▸ **DIRECTION 1**
Answer these from the passage on the post-2015 agenda:
(a) What activity does the passage compare the adding of single issues to?
(b) Who wrote the article on migration that the passage cites?
(c) In what year did the report mentioned at the end of the first paragraph appear?

To some extent this is like dressing a christmas tree with more and more baubles. But what’s most encouraging is that many of these single issues are being discussed in terms which recognise their interactions with other factors, and which recognise that ultimately, this is about the politics of change or no-change in places where real people actually live and make the best decisions they can, and not about international talking shops. To take just one recent example, an article by Peter Sutherland on migration – yes, a single issue and thus potentially another bauble on the tree – made the basic point that “to succeed, the post-2015 agenda must break the original mould. It must be grounded in a fuller narrative about how development occurs – a narrative that accounts for complex issues such as migration…”, before explaining how important migration is to people’s and families’ development and coping strategies. This is just the kind of thinking which was so obviously missing from the narrow narrative symbolised by the MDGs, as we pointed out in our 2010 report.
So how is the High Level Panel doing?

▸ **RECORDS FOR THIS EXERCISE**
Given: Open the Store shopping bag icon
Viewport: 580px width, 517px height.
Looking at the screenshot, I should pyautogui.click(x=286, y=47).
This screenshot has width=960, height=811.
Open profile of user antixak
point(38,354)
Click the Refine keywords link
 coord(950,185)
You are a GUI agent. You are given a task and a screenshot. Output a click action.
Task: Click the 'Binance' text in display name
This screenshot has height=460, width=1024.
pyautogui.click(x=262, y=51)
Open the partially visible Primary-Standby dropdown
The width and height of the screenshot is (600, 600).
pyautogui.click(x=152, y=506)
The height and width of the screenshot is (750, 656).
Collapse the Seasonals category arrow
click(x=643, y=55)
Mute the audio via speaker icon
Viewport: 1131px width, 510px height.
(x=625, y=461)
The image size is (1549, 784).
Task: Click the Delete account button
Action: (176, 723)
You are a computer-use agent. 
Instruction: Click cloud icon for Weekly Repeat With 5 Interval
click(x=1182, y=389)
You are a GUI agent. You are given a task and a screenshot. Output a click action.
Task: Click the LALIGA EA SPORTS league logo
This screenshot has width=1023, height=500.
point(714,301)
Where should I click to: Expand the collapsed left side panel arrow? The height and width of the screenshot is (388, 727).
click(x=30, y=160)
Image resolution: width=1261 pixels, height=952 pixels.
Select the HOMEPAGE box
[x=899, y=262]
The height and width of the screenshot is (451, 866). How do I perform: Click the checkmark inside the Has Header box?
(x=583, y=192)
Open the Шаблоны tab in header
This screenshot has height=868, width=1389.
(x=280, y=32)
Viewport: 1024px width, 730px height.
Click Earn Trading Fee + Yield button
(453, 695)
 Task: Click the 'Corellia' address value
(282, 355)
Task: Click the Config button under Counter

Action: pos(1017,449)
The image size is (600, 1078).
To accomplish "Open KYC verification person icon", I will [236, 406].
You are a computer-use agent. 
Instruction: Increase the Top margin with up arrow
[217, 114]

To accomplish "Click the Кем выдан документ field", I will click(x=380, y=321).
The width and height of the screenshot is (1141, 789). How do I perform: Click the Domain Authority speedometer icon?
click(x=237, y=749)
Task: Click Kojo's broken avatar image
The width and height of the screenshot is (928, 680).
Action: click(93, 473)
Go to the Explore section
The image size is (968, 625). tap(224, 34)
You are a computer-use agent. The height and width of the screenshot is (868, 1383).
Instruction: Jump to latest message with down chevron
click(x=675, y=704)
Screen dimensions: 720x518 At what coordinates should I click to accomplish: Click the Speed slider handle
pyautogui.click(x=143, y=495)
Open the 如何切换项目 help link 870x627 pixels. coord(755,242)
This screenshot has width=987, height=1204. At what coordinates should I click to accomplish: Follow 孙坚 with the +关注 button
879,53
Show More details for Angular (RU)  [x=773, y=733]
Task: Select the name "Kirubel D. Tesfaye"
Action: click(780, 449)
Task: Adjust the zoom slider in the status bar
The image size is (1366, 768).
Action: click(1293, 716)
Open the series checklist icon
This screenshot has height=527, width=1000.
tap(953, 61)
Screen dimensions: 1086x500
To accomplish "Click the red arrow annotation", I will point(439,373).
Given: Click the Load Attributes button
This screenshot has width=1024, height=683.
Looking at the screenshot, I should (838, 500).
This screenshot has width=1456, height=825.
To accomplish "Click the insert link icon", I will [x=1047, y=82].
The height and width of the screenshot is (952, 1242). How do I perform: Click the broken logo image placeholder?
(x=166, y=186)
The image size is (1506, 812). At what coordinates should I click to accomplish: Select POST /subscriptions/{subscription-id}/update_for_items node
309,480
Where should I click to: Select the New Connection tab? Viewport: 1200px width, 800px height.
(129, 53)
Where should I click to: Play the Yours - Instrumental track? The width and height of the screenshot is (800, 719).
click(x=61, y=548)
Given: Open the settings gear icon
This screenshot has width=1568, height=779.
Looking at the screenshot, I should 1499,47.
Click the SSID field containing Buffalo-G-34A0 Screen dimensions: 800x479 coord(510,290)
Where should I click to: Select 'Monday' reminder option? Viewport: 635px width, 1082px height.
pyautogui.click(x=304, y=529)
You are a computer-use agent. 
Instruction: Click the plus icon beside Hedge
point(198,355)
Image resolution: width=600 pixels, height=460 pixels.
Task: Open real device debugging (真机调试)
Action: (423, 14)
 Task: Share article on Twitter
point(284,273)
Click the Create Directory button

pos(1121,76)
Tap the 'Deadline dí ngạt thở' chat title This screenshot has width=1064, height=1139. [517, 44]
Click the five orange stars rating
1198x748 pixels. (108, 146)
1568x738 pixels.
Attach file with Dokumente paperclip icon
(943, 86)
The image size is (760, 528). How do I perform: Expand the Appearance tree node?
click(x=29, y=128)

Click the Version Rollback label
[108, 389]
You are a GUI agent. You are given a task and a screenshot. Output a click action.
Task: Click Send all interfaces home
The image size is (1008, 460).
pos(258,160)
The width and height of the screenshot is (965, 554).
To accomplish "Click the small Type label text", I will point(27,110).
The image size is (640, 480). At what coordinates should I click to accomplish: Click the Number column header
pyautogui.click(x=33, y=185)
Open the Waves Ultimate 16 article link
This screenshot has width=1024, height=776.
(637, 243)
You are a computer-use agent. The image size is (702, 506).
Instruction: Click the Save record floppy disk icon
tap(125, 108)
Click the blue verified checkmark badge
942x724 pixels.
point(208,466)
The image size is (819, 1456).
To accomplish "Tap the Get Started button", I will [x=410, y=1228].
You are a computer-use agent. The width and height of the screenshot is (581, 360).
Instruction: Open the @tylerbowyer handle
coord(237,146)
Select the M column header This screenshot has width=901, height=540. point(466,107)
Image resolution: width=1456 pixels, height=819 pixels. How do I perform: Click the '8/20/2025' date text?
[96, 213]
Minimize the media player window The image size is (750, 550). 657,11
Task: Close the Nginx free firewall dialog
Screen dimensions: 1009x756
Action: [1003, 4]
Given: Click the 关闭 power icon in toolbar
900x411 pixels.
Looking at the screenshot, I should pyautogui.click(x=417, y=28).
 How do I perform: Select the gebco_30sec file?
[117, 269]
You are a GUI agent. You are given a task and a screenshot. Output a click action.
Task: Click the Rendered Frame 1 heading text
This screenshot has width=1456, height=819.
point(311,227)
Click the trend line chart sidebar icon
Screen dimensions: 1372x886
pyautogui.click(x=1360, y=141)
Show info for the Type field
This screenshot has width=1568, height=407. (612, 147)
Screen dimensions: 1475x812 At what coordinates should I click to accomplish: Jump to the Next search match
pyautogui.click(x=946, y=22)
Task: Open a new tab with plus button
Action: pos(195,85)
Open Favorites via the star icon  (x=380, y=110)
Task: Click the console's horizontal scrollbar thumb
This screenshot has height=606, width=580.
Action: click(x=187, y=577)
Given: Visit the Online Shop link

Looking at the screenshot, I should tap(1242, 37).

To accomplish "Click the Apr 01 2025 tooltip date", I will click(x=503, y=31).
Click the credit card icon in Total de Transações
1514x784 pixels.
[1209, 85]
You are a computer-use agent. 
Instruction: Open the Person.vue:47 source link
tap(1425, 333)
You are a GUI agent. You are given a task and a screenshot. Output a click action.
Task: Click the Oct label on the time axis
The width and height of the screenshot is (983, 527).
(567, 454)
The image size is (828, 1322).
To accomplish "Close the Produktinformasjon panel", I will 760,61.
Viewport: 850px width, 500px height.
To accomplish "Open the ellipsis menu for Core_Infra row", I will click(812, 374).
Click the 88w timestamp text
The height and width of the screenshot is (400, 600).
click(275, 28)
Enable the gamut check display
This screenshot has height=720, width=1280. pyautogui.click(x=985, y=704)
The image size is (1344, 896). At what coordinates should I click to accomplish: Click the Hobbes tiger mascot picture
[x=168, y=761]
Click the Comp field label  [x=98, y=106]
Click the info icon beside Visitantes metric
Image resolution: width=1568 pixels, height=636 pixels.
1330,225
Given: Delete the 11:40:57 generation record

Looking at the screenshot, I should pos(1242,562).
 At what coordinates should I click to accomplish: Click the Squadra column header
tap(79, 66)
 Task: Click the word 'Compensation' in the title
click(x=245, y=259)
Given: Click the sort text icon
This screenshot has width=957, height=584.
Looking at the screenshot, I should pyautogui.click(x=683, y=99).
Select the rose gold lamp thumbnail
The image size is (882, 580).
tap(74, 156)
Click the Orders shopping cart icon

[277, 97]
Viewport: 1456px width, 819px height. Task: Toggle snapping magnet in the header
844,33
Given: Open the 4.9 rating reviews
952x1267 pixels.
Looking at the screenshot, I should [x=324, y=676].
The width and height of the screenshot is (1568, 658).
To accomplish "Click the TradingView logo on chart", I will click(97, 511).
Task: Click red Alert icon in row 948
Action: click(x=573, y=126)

▸ **DIRECTION 2**
Please pick out every line of the records that holds the word "Type".

▸ **TASK RESULT 1**
(a) Dressing a christmas tree with more and more baubles.
(b) Peter Sutherland.
(c) 2010.

▸ **TASK RESULT 2**
To accomplish "Click the small Type label text", I will point(27,110).
Show info for the Type field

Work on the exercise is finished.